### Excerpted text
[start]
The government has announced that it will allow local councils to borrow more £1 billion to build new council houses. Not a penny of this will be available to Shropshire.

This is yet another blow delivered by Westminster. Most housing developments in our county do not pay affordable housing contributions after ministers decreed that small developments should be exempt from the levee. Now it is using a statistical trick to bar us from accessing funds to build new council housing.

Shropshire needs 6,000 additional affordable houses to bring it up to the national average provision. That would all but wipe out the county’s housing waiting list. But rural areas like ours are not on the government’s radar.

Building new council homes makes hard business and good social sense. As rents come in, more council homes can be built, bringing more rents in. When people have a decent home, they are healthier and happier.
[end]
### Exercise instructions
Carry on the commentary on council housing in Shropshire, starting after its final sentence. The dataset items have no connection to the commentary on council housing in Shropshire.

### Dataset items
[start]
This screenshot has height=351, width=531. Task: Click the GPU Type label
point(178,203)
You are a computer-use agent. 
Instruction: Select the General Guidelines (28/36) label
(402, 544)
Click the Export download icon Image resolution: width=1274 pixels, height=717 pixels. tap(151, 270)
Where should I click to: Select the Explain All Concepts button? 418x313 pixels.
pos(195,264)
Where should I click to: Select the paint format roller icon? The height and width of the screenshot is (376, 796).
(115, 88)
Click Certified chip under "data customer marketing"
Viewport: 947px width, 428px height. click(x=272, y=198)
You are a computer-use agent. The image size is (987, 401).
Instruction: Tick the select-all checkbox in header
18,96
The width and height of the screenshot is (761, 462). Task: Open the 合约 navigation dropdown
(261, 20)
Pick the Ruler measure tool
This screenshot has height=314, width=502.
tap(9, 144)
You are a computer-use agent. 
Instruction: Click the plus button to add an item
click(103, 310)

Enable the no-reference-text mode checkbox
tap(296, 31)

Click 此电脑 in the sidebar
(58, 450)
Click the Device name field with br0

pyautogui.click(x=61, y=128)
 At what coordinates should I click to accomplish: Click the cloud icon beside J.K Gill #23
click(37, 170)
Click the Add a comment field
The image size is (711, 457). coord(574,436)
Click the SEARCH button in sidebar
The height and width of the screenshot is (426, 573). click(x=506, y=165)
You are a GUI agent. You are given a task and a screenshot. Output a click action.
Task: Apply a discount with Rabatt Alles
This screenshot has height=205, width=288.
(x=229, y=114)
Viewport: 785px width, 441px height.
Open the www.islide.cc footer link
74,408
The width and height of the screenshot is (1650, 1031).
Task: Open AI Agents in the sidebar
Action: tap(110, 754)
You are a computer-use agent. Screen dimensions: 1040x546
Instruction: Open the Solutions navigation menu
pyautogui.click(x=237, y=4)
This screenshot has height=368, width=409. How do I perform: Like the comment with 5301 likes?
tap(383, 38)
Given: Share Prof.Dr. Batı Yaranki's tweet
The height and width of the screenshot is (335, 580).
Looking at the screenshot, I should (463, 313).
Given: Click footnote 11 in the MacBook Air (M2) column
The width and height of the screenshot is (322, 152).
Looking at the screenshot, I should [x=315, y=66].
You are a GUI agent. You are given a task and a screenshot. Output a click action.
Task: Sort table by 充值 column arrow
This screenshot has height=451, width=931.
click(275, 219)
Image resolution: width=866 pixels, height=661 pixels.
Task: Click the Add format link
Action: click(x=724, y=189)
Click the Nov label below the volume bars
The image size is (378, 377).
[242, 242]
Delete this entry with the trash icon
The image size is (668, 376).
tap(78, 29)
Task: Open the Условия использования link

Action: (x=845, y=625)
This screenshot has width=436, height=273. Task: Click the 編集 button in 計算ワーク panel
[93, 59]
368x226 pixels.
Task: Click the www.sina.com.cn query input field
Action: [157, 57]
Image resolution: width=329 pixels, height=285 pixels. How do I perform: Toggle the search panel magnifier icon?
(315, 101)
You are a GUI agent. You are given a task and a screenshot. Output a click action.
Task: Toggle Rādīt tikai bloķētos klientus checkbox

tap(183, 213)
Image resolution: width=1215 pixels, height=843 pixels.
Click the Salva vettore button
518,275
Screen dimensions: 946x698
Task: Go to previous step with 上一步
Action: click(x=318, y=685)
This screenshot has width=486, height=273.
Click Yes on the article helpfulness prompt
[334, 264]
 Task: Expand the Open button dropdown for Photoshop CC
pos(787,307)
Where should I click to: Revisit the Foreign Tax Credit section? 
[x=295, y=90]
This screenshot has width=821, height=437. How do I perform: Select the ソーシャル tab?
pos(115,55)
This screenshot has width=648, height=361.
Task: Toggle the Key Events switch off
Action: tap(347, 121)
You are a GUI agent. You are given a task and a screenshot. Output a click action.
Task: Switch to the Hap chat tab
[end]
### Answer to the problem
For decades, council house building has been constrained by the Treasury’s unwillingness to allow councils to borrow against their existing housing stock. At the same time, governments of all political persuasion have forced councils and housing associations to sell homes under the Right to Buy scheme. Housing associations have been selling off their older homes to concentrate on more modern stock.

Yesterday’s government announcement permits local authorities to borrow to build new council homes. The move was welcomed by the Local Government Association. But, as the Guardian points out, most of the money is heading south.

This is because of an arbitrary rule only allows councils to access extra borrowing if there is a £50 a week gap between private sector and social rents. This is no more than a statistical trick. On other social housing issues, such as the new “affordable rent” set at 80% of market rates, the government works on percentages. But the choice of using a fixed differential suits ministers’ wishes to concentrate financing in the areas where they have the most to gain politically.

The average private rent in the South East is £370 a week. That means this scheme will kick in where social rents are 14% lower than private rents. Here in Shropshire, the weekly private rent is £136. The £50 trigger means that social rents must be 36% lower before the government will consider allowing Shropshire Council to borrow for council housing under this scheme.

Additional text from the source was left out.